> Exercise instructions
Whichever lines include the word "computer", copy them as they appear in the data.

━━ Information given ━━

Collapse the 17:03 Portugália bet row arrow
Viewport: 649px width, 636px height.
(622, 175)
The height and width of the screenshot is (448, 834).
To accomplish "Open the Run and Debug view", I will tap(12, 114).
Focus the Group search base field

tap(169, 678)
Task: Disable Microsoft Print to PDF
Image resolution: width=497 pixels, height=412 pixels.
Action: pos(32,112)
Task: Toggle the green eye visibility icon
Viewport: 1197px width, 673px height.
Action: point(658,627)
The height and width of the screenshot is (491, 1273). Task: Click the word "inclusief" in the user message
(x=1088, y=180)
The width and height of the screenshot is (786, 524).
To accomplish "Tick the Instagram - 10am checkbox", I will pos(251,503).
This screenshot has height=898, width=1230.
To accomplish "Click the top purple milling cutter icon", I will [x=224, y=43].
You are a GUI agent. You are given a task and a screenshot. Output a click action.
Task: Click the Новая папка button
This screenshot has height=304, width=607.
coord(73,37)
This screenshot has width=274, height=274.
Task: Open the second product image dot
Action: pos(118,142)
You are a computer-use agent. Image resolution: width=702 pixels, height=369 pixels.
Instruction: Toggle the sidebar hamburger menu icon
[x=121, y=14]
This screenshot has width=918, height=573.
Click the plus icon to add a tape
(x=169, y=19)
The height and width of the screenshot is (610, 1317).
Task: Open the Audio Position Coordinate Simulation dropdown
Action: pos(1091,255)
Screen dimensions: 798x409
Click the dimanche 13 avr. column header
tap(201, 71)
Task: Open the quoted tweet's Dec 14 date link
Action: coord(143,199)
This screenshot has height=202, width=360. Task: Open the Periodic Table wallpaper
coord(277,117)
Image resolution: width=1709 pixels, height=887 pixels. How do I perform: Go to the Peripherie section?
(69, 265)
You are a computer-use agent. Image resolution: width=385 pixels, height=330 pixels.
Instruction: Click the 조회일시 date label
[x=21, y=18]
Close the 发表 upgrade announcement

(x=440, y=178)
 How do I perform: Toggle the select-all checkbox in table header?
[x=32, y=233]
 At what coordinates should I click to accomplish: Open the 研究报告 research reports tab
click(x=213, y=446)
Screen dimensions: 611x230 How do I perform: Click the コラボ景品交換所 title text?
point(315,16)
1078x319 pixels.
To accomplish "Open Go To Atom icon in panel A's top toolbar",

━━━

> Solution to the exercise
You are a computer-use agent. Image resolution: width=702 pixels, height=369 pixels.
You are a computer-use agent. Image resolution: width=385 pixels, height=330 pixels.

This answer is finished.